Jeffrey Walck and Kingsley Dixon ((Who are respectively at the Department of Biology, Middle Tennessee State University, Murfreesboro, Tennessee and at the School of Plant Biology, University of Western Australia, West Perth.)) have a piece on genebanks in December’s Nature entitled “Time to future-proof plants in storage.” ((Walck, J., & Dixon, K. (2009). Time to future-proof plants in storage Nature, 462 (7274), 721-721 DOI: 10.1038/462721a)) It says some important things, but in a way that suggests that nobody has thought of them before, or has done anything about it, which I think needs to be countered. ((I wont say anything here about the lumping together of the Millennium Seed Bank at Kew and the Svalbard Global Seed Vault, which is just plain silly.)) The article is behind a paywall, alas.

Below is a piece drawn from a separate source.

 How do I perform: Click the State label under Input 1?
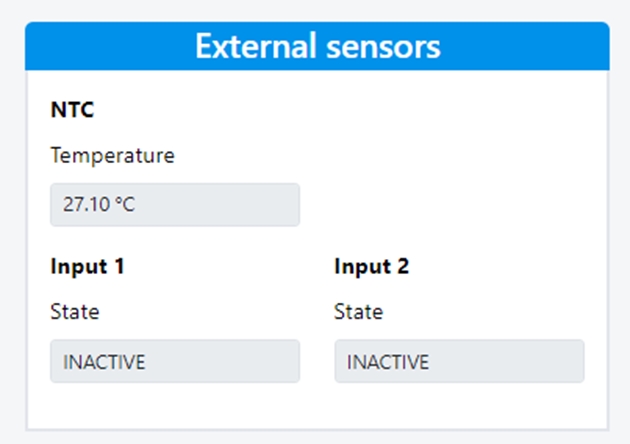(x=75, y=312)
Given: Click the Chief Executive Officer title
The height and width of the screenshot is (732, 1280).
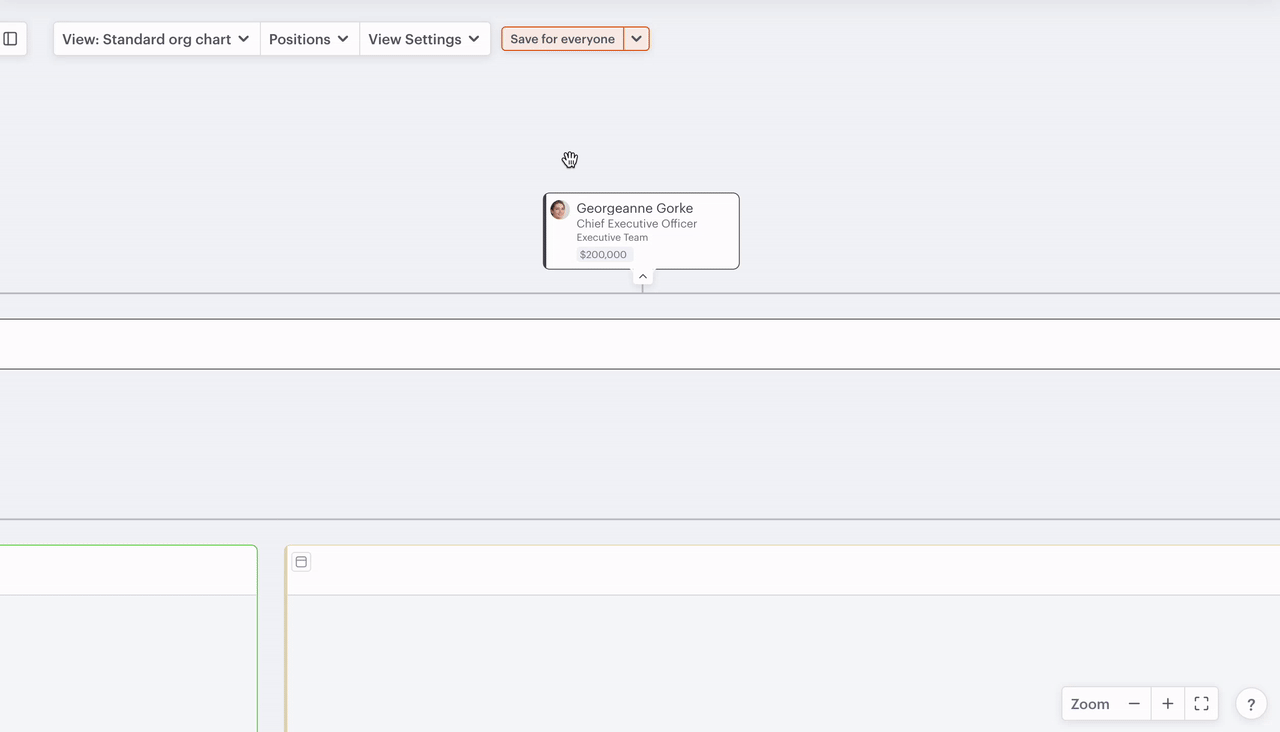Looking at the screenshot, I should point(636,224).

Here’s the crux of Walck and Dixon’s beef.
At low temperatures, seeds can remain viable for hundreds if not thousands of years. Herein lies the problem: such seeds are literally frozen in time, a snapshot of the genetic diversity of a species at a particular point. Attempts to revive a seed in future habitats very different from those in which it developed could be doomed to failure. A germinating seed is genetically programmed to respond to a precise interplay of temperature and moisture that determines the climatic conditions in which it can best develop. In an environment that lacks the right temperature and moisture balance — which is likely to be disrupted by climate change — a seed will either fail to germinate or the seedling will perish soon afterwards (see Fig. 1).
What are their suggestions for getting around this problem? Here’s a summary:
- 1. Harvest as much genetic diversity as possible, including at the edge of species ranges, and at different points in time. And harvest large quantities of seed whenever possible.
- 2. Screen the plants for their adaptation to different environments. “For instance, subjecting seedlings to increased temperatures could allow the selection of those with higher heat tolerance.”
- 3. Use climate models to identify areas where different populations will be best adapted. “…climate change will alter the home range of a species, so restorers can be sure to reintroduce seeds in places that will match their particular germination requirements.”
- 4. “Policy-makers must get involved too: a comprehensive international agreement is required to coordinate the collection of genetic material, particularly for cross-border wild species.”
So, that would be collect properly, evaluate, match seeds to environments and put in place an international policy infrastructure. Doh! I really can’t see anything in that list that genebanks are not already trying to do. Can you? Maybe they’re not doing it as well as they might, and certainly the policy environment is still not ideal, but there’s surely nothing particularly new about these recommendations. Sure, it is always useful to remind a community about best practices, but it would have been nice to point out that genebank managers around the world know what these are, and are in fact trying to follow them.
If they had wanted to suggest something that isn’t already in place, why didn’t they mention the pressing need for a comprehensive global information system? Now that would be an improvement. And yes, we — and they — are working on it.
For those of us initiated, care to expand on footnote 2?
The Millennium Seed Bank and the Svalbard Vault are totally different kinds of things. One conserves wild species, the other crops. One monitors its contents, the other does not. One makes it widely available, the other is simply a back-up store for other genebanks, who are the only ones which can access the material they deposited there. They are quite different animals.
Another quibble is that the real onus (I think) of the “ex situ conservation is static, in situ is dynamic” argument is the lack of adaptation over time to changing biotic environments (especially evolving plant diseases), not so much abiotic environments (changing or displaced climates). Agree?